Start of Data for this exercise

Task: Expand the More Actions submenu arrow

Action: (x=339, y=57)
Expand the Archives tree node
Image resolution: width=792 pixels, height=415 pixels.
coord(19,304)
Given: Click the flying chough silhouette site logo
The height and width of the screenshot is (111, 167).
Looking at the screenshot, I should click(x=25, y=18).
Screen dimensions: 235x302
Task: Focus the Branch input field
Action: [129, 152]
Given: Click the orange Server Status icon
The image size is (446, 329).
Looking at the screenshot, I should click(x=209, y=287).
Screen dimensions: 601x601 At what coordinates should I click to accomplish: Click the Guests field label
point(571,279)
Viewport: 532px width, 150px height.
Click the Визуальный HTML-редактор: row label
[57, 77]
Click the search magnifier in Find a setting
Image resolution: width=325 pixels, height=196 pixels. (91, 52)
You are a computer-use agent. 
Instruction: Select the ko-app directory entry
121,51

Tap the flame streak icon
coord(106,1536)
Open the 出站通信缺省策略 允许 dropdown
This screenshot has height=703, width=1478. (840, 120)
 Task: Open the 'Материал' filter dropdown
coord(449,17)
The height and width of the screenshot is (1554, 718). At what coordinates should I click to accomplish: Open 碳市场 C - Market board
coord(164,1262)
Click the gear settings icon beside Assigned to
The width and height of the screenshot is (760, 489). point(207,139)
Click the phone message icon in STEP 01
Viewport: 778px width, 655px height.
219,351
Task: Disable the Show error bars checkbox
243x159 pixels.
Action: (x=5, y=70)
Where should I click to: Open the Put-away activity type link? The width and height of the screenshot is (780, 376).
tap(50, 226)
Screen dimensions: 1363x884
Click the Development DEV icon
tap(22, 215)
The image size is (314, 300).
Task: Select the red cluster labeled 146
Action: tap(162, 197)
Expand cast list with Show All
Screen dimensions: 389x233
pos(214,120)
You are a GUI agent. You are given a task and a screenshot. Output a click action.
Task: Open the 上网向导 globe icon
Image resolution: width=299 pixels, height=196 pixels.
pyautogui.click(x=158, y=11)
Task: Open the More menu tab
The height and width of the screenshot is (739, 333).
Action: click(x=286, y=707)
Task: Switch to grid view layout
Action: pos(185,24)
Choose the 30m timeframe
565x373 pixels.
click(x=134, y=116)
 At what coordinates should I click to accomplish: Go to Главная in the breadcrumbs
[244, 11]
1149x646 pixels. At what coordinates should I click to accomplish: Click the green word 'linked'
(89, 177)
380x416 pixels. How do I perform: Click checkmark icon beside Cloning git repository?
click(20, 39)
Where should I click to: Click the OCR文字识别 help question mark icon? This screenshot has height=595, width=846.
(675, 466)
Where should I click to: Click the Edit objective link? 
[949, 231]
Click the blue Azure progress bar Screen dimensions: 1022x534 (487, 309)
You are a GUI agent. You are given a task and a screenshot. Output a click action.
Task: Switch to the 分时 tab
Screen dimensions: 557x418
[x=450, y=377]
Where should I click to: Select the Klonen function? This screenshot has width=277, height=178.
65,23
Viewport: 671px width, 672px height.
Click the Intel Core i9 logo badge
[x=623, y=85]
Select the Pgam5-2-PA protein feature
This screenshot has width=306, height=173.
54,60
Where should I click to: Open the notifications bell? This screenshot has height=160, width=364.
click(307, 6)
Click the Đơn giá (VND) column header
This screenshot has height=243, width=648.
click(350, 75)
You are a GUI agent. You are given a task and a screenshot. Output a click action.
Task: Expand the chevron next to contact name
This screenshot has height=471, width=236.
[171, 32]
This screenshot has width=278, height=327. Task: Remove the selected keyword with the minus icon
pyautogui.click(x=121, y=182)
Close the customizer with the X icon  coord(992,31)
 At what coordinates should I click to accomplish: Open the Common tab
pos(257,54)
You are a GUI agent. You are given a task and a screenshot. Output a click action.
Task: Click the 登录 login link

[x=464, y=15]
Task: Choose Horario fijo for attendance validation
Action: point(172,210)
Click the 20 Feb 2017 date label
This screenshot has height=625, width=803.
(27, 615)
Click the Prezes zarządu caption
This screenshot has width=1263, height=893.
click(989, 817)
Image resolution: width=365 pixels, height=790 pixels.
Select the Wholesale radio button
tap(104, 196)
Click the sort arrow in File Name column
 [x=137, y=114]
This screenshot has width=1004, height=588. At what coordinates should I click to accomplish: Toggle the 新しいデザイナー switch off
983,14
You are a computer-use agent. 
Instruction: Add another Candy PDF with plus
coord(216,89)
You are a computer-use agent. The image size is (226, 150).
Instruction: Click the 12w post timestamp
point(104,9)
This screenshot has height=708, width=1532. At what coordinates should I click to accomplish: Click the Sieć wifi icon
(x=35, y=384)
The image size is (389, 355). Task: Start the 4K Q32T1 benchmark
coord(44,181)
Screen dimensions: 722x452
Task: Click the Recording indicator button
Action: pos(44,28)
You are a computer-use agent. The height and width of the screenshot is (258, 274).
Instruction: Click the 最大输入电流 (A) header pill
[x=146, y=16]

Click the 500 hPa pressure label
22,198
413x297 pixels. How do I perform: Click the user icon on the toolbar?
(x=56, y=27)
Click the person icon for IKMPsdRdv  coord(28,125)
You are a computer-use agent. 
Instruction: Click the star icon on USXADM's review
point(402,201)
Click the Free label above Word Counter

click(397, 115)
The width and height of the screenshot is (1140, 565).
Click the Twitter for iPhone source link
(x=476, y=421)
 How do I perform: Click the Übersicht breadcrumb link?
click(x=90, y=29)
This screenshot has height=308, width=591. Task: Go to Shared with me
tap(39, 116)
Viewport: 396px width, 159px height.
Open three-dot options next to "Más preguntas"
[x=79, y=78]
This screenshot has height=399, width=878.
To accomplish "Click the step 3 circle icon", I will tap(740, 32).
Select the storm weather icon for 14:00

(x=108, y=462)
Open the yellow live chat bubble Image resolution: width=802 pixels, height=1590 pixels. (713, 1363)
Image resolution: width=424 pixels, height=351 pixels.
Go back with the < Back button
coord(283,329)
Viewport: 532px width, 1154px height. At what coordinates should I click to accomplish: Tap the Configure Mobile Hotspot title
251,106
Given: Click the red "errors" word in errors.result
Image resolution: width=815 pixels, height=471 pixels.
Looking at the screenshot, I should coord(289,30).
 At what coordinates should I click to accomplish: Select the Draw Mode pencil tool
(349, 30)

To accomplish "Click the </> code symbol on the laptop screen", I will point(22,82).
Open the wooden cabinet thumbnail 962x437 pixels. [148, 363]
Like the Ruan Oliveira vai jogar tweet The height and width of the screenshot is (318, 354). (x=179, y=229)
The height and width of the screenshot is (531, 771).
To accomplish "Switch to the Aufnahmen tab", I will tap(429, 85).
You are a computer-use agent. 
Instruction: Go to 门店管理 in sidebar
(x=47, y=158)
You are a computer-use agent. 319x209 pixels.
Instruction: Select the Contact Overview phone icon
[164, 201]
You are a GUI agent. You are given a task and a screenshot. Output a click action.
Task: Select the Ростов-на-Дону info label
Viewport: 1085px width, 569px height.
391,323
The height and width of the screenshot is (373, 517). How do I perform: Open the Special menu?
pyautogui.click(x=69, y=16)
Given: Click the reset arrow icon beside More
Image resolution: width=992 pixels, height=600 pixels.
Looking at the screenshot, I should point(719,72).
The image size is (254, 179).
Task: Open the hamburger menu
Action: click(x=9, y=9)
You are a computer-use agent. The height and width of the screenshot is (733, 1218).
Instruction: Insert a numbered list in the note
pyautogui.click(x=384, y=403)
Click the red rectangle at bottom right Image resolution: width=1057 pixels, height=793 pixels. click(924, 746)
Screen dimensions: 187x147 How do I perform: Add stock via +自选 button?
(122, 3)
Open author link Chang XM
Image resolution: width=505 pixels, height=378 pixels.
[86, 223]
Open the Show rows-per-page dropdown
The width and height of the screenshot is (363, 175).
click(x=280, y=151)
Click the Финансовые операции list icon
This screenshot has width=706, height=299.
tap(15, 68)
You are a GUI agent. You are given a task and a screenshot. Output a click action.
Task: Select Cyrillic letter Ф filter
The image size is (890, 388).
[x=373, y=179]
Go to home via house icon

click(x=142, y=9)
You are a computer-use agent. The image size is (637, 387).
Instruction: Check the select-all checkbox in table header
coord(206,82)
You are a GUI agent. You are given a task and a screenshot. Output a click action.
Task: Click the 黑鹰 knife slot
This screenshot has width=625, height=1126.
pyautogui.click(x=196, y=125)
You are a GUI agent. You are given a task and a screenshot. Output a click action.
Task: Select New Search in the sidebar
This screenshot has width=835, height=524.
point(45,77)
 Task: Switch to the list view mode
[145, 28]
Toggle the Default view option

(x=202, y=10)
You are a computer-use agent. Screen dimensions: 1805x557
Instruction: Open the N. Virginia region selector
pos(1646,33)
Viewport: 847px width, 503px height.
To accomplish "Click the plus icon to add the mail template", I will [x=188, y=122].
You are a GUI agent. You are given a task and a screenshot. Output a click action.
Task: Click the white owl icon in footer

End of Data for this exercise

_Task_
Gather every line from the entries above where the word "computer" appears, and copy them.

_Reply to the exercise_
You are a computer-use agent. 
You are a computer-use agent. 
You are a computer-use agent. The image size is (226, 150).
You are a computer-use agent. The height and width of the screenshot is (258, 274).
You are a computer-use agent. 
You are a computer-use agent. 
You are a computer-use agent. 319x209 pixels.
You are a computer-use agent. The height and width of the screenshot is (733, 1218).
You are a computer-use agent. The image size is (637, 387).
You are a computer-use agent. Screen dimensions: 1805x557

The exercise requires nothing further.